Urutan

Urutan.


Di Bali, ada makanan tradisional. Namanya: urutan. Sayangnya, ia tidak bisa dikonsumsi oleh sebagian umat beragama maupun mereka yang vegetarian, karena terbuat dari daging babi. Bentuknya menyerupai sosis. Dibuat dari usus babi yang diisi dengan daging cincang dan beragam rempah. Menjadi makanan khas saat hari raya, seperti Galungan dan Kuningan.

Pada masa kulkas belum ada, kebutuhan mengawetkan makanan melahirkan kreativitas kuliner semacam ini. Daging isiannya dijaga agar tak terkontaminasi cairan apapun, seperti darah atau pun air. Bumbunya dari berbagai jenis rempah yang dikenal dengan nama basa genep: campuran bawang merah, bawang putih, jahe, kunyit, dan lain-lain. Kadang bagi beberapa orang, ditambahi pula bahan seperti cengkih, serai, dan sejenisnya; sesuai selera.

Beberapa jenis rempah di Nusantara memiliki kandungan antimikroba dan antioksidan. Karenanya ia bisa membantu memperpanjang umur simpan makanan secara alami, dengan menghambat pertumbuhan bakteri. Itulah kenapa Bangsa Eropa rela bertaruh nyawa, menjelajah mencarinya ke negeri kita di masa lalu.

Setelah berbentuk sosis, ia dijemur berhari-hari hingga kering. Digantung di tempat tinggi sehingga anjing atau kucing tak sanggup mencurinya, juga lalat-lalat tak bisa mencapainya. Tujuannya supaya awet. Bisa untuk waktu yang  lebih lama. Maklum, dulu, memiliki lauk di dapur bukan hal mudah.
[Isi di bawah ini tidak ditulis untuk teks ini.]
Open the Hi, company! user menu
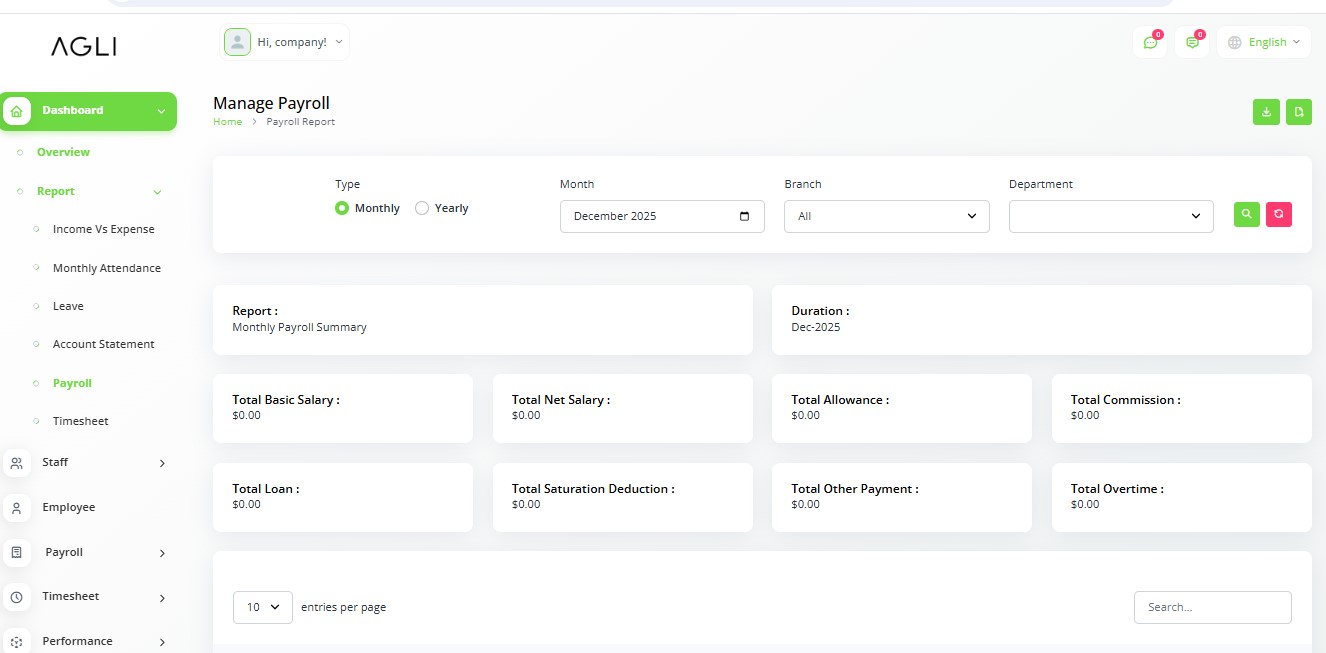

Beda dengan kini, kapan pun mau, tinggal beli.

Sekarang jarang ada yang membuatnya dengan cara lama. Saya melihatnya terakhir kali ketika masih kecil, atau setidaknya saat beranjak remaja. Itu sudah belasan tahun lalu. "Ngapain dijemur seperti zaman purbakala? Lebih baik langsung digoreng, atau dikukus lalu disimpan di freezer", kata seorang kerabat ketika membicarakan makanan ini.

Urutan hanyalah satu contoh dari kecerdikan kuliner di Nusantara. Di berbagai daerah, prinsip yang sama hadir dalam wujud yang berbeda: rendang yang bisa bertahan berminggu-minggu karena dimasak lama hingga kering dalam limpahan rempah, dendeng yang diasinkan lalu dijemur di bawah matahari, atau ikan asap yang menghembuskan aroma kampung pesisir. Semua resep itu seperti strategi bertahan hidup. Pengetahuan yang lahir dari keterbatasan, melahirkan rasa yang abadi.

Kini, ketika teknologi dan kemudahan hadir di setiap rumah; juga aplikasi belanja bisa mengantar makanan dalam hitungan menit; kita mudah lupa bahwa dapur Nusantara dibangun di atas kearifan masa lampau. Mungkin kita tak lagi menjemur urutan di depan rumah, atau menunggu rendang mengering di atas tungku. Namun, memahami caranya bekerja bagai merawat ingatan yang sama berharganya dengan cita rasa kuliner itu sendiri.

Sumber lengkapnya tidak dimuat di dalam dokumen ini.